Retype each line below precisely and omit all images.

═══ Record set

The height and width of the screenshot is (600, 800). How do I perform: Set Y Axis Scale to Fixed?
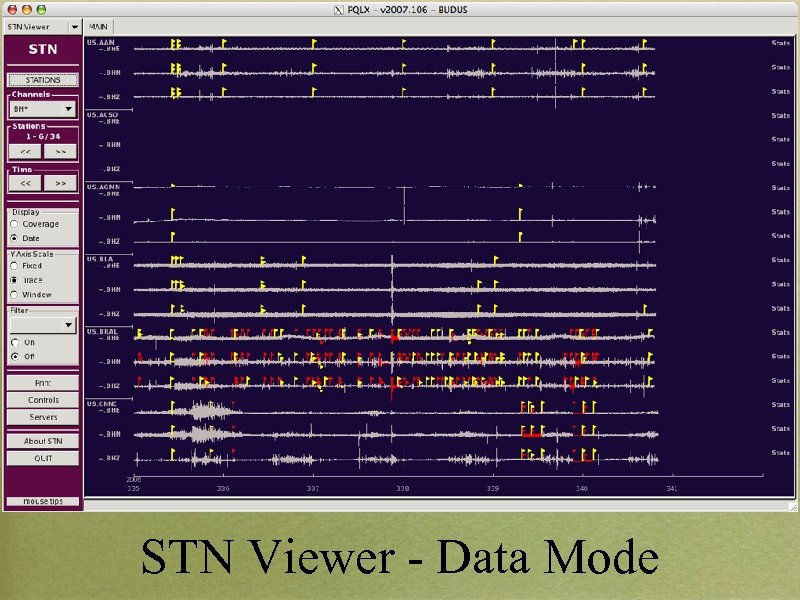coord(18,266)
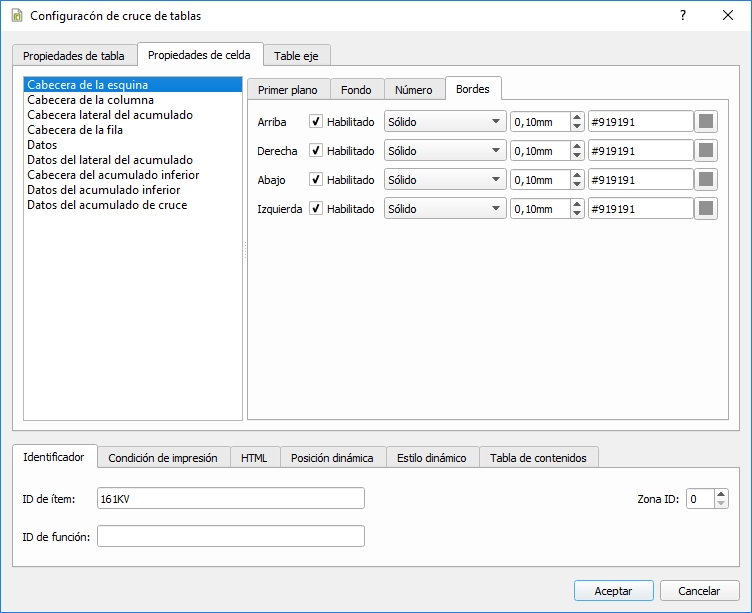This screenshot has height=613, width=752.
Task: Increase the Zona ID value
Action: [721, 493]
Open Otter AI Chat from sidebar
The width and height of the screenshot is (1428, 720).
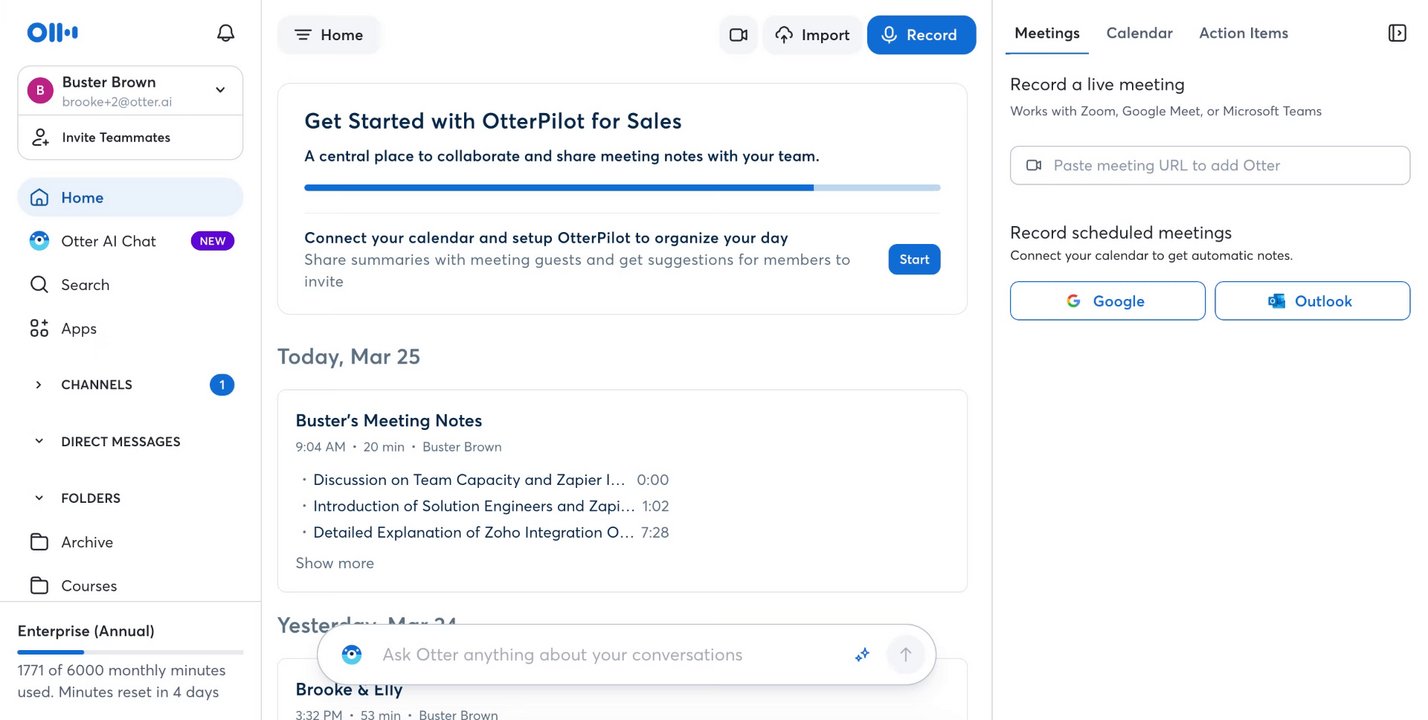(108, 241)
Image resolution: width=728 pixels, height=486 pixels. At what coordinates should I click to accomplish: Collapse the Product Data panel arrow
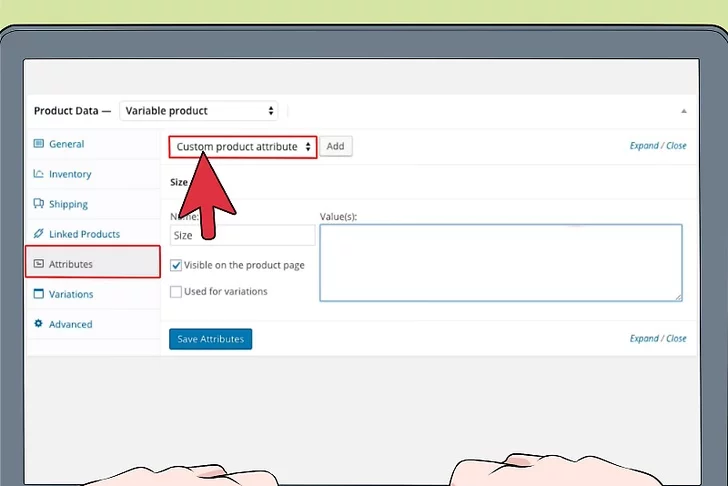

══════

Task output
The height and width of the screenshot is (600, 800). How do I perform: Set Y Axis Scale to Fixed?
coord(18,266)
This screenshot has height=613, width=752.
Task: Increase the Zona ID value
Action: [721, 493]
Open Otter AI Chat from sidebar
The width and height of the screenshot is (1428, 720).
(108, 241)
Image resolution: width=728 pixels, height=486 pixels. At what coordinates should I click to accomplish: Collapse the Product Data panel arrow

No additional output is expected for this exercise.